Pensate come sarebbe andata a finire se questo giornale non avesse ammorbato per giorni i suoi lettori con i puntuali pezzi e le choccanti foto dell’erba là dove una volta c’era una città delle anime. Nella migliore dell’ipotesi si sarebbe arrivati a settembre, perché agosto, caso mai ce lo fossimo scordati ci ha pensato Pettignano a rammentarcelo calendario alla mano, è il mese in cui tutti, anche i giardinieri, fanno le ferie.
A questo punto, sembra evidente che a palazzo Cernezzi magari le idee sono poche, di sicuro confuse. Poco male, va di moda nella politica di questi tempi anche a livelli più elevati
Dopo giorni di dichiarazioni grondanti burocrazia come polverose pandette di due secoli orsono, dopo aver opposto uno stizzito “no” agli alpini che erano pronti a muoversi come i loro antenati sulla sponda del Piave e a quest’ora avrebbero già ottenuto la loro Vittorio Veneto e dopo aver creato le consuete aspettative da Deserto dei Tartari, tutto d’un tratto ecco che appare Godot con il falcetto in pugno e tanti saluti all’erba.

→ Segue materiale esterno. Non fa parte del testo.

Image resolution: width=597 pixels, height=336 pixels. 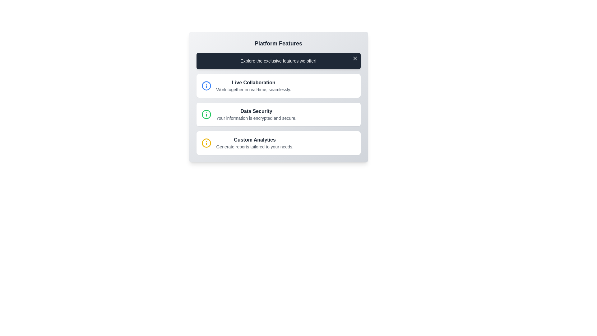 I want to click on the outermost circle representing the boundary of the 'Custom Analytics' icon, which is located at the far right of a vertical list of features, so click(x=206, y=143).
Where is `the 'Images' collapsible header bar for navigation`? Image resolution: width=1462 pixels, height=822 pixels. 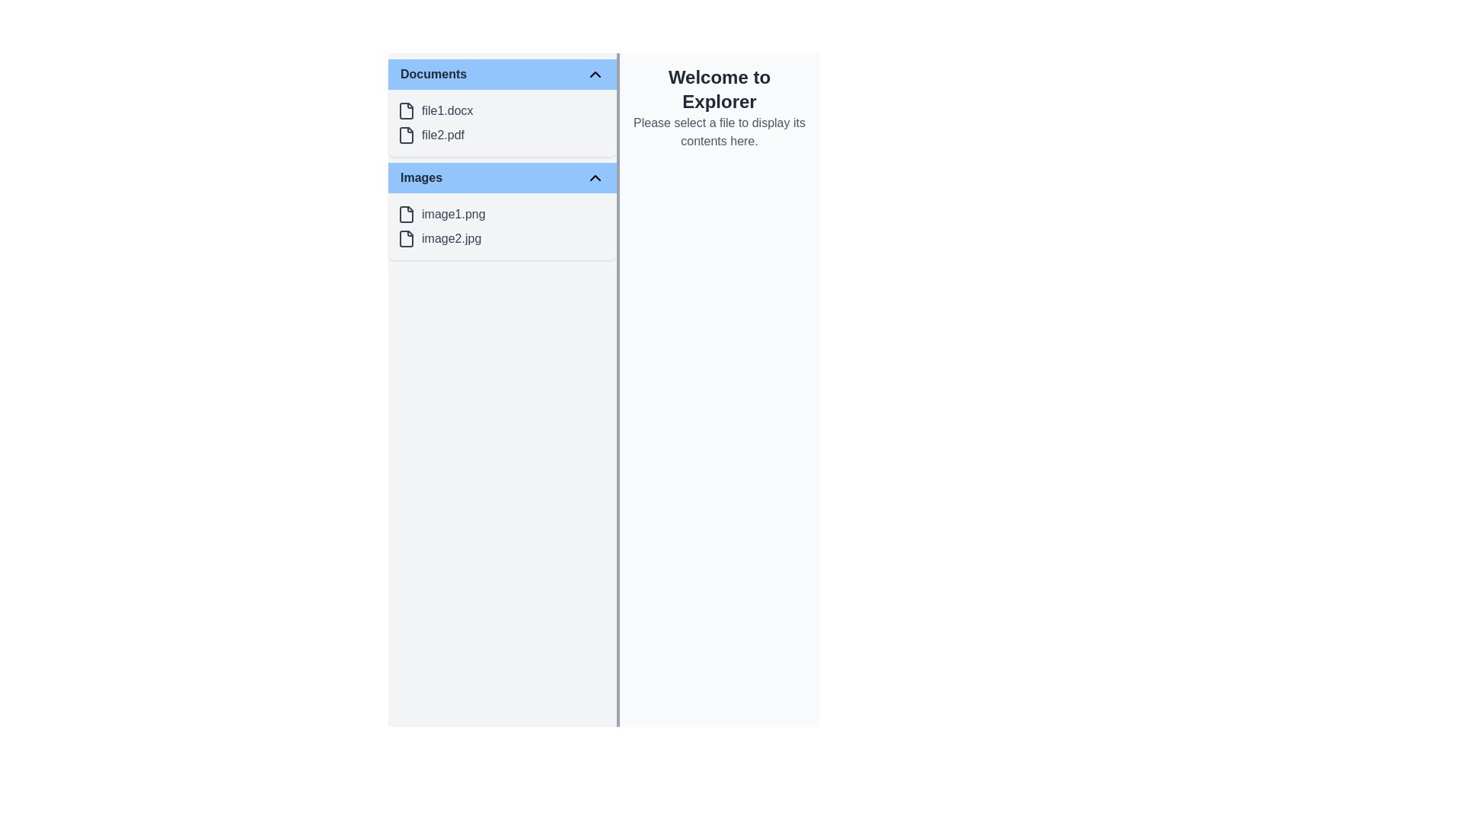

Almeno a quella del Monumentale.
Ma non pensino di cavarsela con un’azione dimostrativa. La Provincia continuerà a mantenere i canini sull’osso fino a quando l’ultimo pelo superfluo d’erba sopravviverà in uno degli otto cimiteri cittadini e questi ultimi saranno diventati come quelli degli altri comuni “normali”. Se non li avete mai visti, prendetevi la briga di girare le pagine fino alle sezione di cronaca di Como e noterete le immagini, non photoshoppate, scattate nei camposanti di Cantù, Erba, Mariano, Lecco e Sondrio. Luoghi ordinati e composti come indica la loro ragione sociale. Che vi siano dei fenomeni, alla guida di questi Comuni? Chissà. Forse sono solo persone di buon senso, in grado di tenere testa a questioni banali che più non si può come il taglio dell’erba. A Como forse siamo estrosi, mettiamo le ruote panoramiche, bocciamo i parcheggi e la sistemazione del verde di viale Varese (ci deve essere qualche problema tra questa amministrazione e le essenze naturali) e poi? Boh…
Se ci è voluto tutto questo tempo e cotanto ingegno per vincere la battaglia delle erbacce, viene da chiedersi cosa accadrà quando sul tavolo dell’Amministrazione arriverà il faldone della Ticosa. L’impressione è che l’area dell’ex tinto stamperia, anche lì peraltro c’è una spontaneità vegetale che consola, potrà rimanere così ancora per qualche lustro. Idem i problemi del traffico e le solite grandi questioni della città che a forza di crescere ormai, altro che l’erba, rischiano di diventare dei baobab. Ecco perché alla città non resta che ridere come nella famosa canzone di Pippo. O in quella di Little Tony: “Riderà, riderà, riderà, tu falla ridere perché… ha pianto tanto insieme a me”.
In questi giorni con la ricorrenza che si avvicina, non si può non provare un moto di solidarietà nei confronti di Sant’Abbondio. Che grana gli è toccata… L’avrebbe mai immaginato quando ha accettato l’incarico a tempo indeterminato di patrono di Como? Meglio che continui a guardare giù.